ASSIGNMENT: Among the entries below, find how many lines carry the word "Hidup" and state only that figure.

Stored items from a collection

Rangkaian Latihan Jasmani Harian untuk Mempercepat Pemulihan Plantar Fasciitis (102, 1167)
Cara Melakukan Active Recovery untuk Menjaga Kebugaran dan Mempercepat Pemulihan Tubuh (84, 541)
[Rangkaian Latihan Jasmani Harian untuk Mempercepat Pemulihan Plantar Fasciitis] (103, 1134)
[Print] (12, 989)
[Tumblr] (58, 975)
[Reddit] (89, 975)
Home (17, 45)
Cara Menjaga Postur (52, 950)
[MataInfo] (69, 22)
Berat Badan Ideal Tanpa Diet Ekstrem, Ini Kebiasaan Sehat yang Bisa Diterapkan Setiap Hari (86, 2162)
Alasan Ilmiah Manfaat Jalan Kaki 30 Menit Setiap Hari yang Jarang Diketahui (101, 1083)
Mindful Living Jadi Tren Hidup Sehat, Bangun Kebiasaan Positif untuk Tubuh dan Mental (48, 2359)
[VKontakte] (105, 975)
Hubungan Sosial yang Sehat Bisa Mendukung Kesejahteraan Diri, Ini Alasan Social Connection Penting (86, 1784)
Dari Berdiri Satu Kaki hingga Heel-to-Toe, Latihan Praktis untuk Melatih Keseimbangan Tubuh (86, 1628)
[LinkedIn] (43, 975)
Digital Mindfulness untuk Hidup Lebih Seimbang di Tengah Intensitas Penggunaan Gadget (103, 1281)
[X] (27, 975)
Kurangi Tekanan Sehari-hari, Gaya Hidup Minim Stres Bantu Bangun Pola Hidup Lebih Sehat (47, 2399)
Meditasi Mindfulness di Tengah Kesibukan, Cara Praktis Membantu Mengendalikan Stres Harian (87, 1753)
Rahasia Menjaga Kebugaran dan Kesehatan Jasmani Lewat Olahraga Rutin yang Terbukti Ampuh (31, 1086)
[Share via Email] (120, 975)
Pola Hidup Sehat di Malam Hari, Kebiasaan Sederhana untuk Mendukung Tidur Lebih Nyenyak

OUTPUT OF THE TASK: 4